### Work task
Search the material for "dimensions" and show all lines that contain it.

### The data

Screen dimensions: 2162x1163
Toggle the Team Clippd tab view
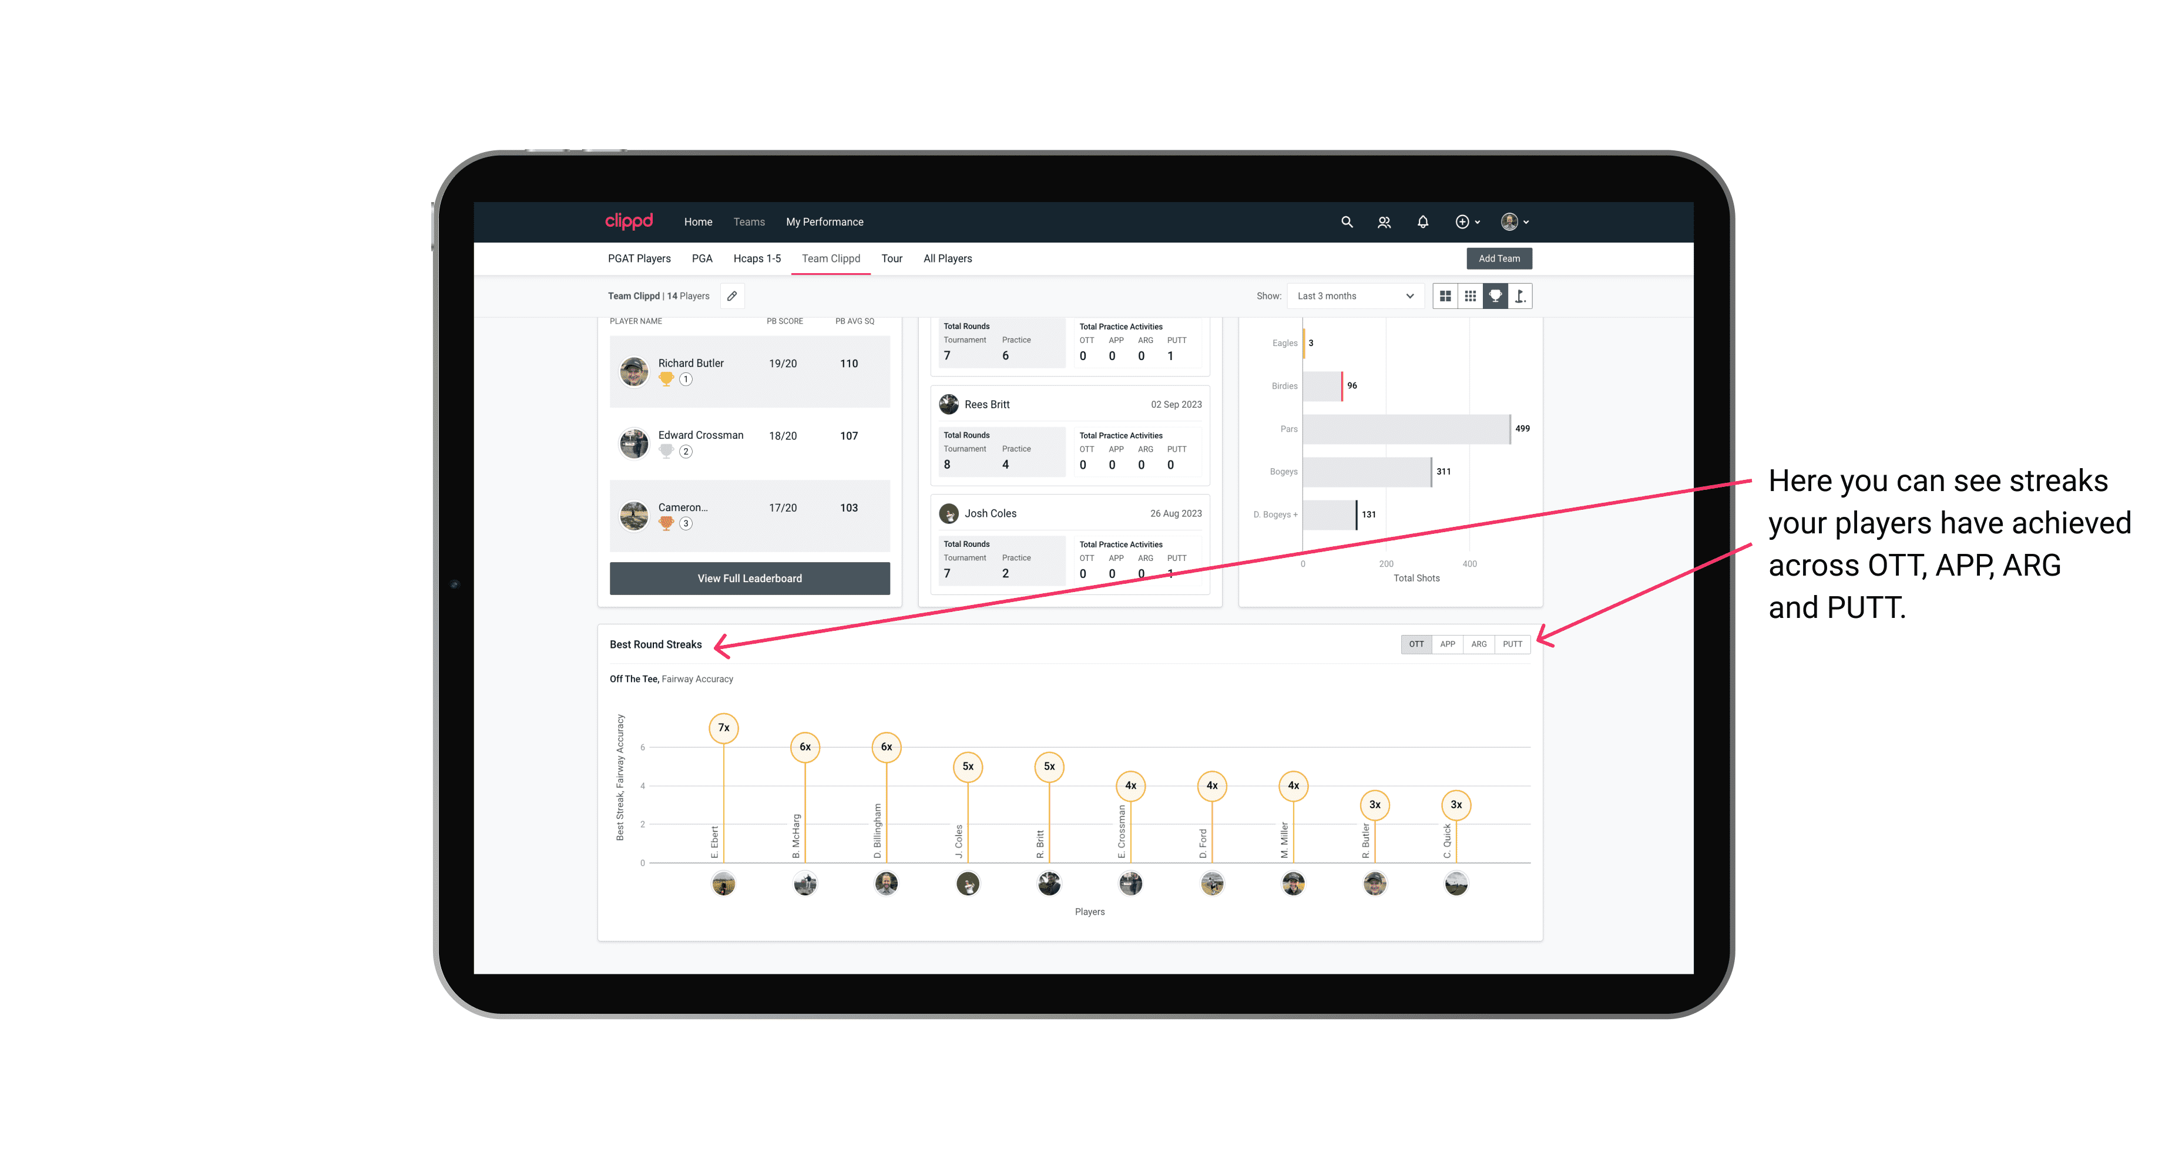click(829, 259)
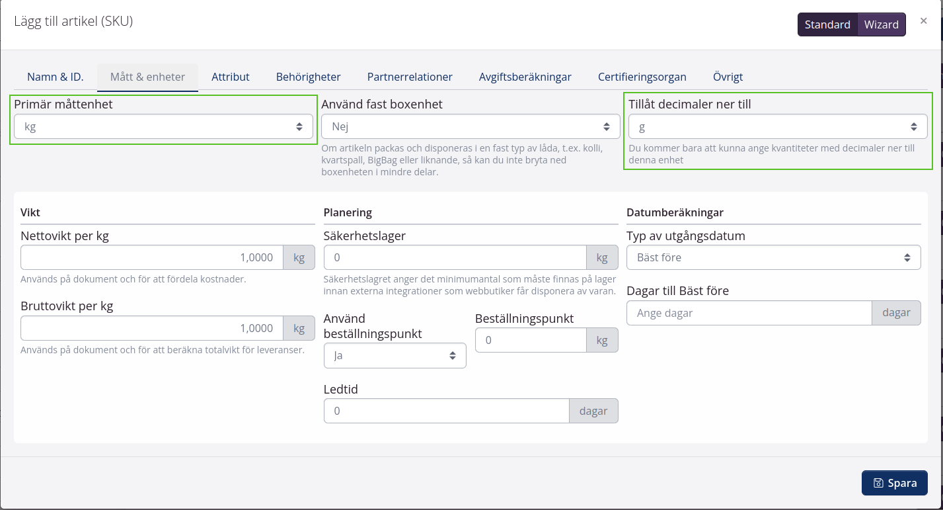Expand the Använd beställningspunkt dropdown
Image resolution: width=943 pixels, height=510 pixels.
tap(395, 356)
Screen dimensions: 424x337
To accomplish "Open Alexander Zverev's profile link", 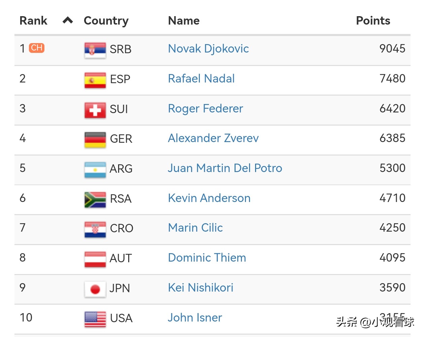I will (213, 138).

### Response to this exercise
Screen dimensions: 2162x1163
Screen dimensions: 424x337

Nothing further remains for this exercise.